Personal information
- Born: March 16, 1993 (age 32) Tampa, Florida, U.S.
- Listed height: 6 ft 2 in (1.88 m)
- Listed weight: 240 lb (109 kg)

Career information
- High school: Steinbrenner (Lutz, Florida)
- College: Presbyterian

Career history
- Saskatchewan Roughriders (2017–2018); Toronto Argonauts (2019); Winnipeg Blue Bombers (2020–2021); Edmonton Elks (2022–2023);

Awards and highlights
- Grey Cup champion (2021);
- Stats at CFL.ca

= Tobi Antigha =

American gridiron football player (born 1993)

Oluwatobi Antigha (born March 16, 1993) is an American former professional football linebacker and defensive lineman who played in the Canadian Football League (CFL).
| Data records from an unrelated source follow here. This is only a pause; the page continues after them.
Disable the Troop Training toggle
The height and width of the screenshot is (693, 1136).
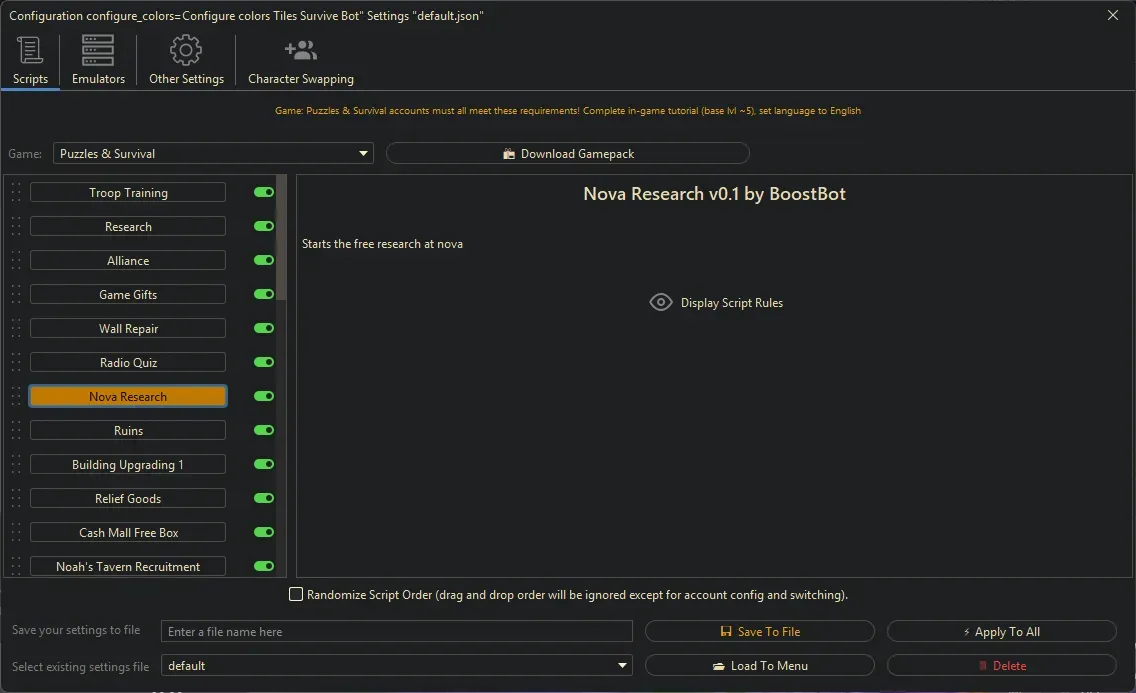[x=263, y=192]
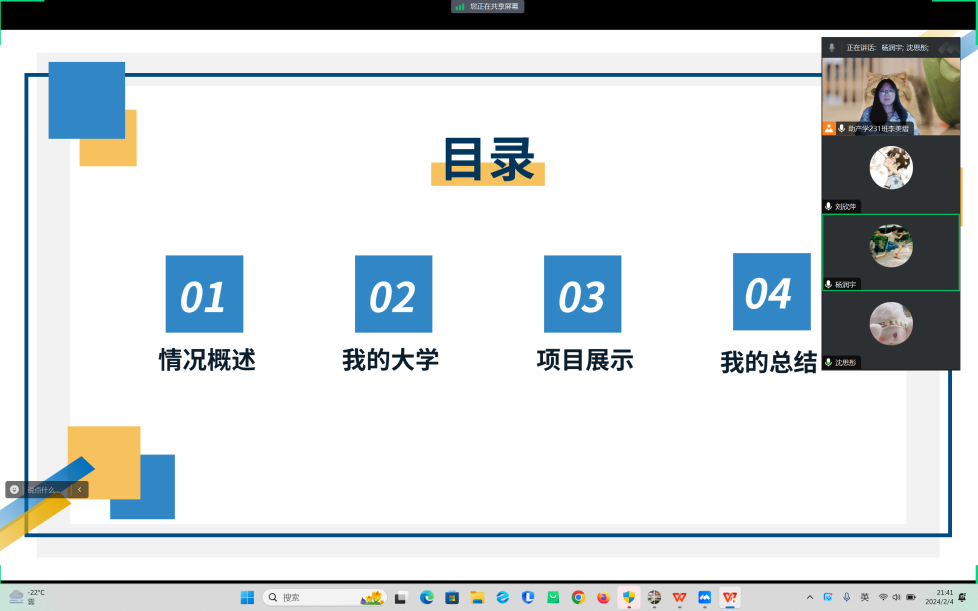Toggle microphone icon next to 沈思彤

pyautogui.click(x=828, y=363)
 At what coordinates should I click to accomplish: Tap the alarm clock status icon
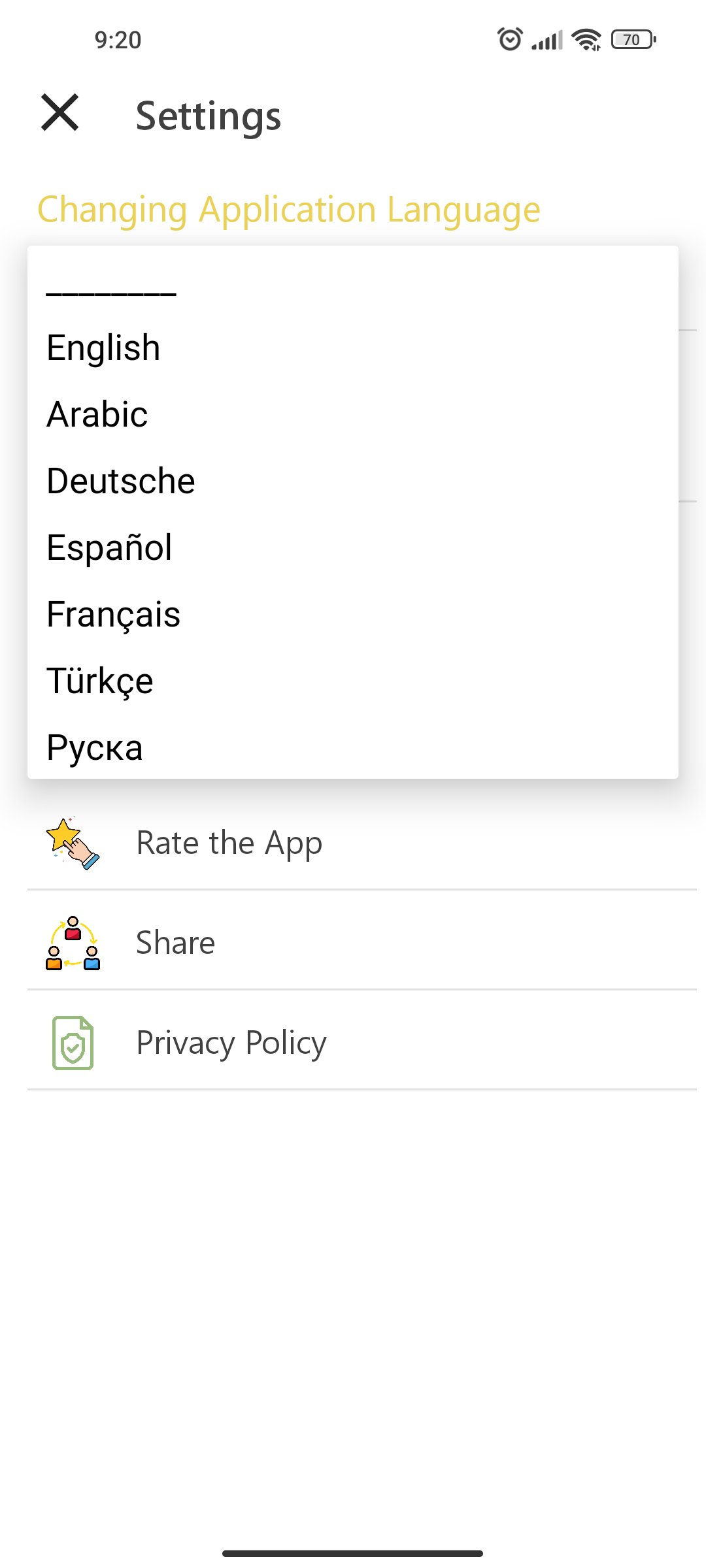pyautogui.click(x=510, y=39)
He played college football for the Presbyterian Blue Hose.

==Professional career==
Antigha played for two seasons with the Saskatchewan Roughriders before joining the Toronto Argonauts as a free agent on February 13, 2019. After fulling his one-year contract with the Argonauts, he signed with the Blue Bombers on February 13, 2020. He signed a one-year contract extension with the Blue Bombers on January 8, 2021.

Antigha joined the Edmonton Elks in free agency on February 8, 2022. The Elks signed Antigua to a contract extension on February 16, 2023. He was released on July 24, 2023.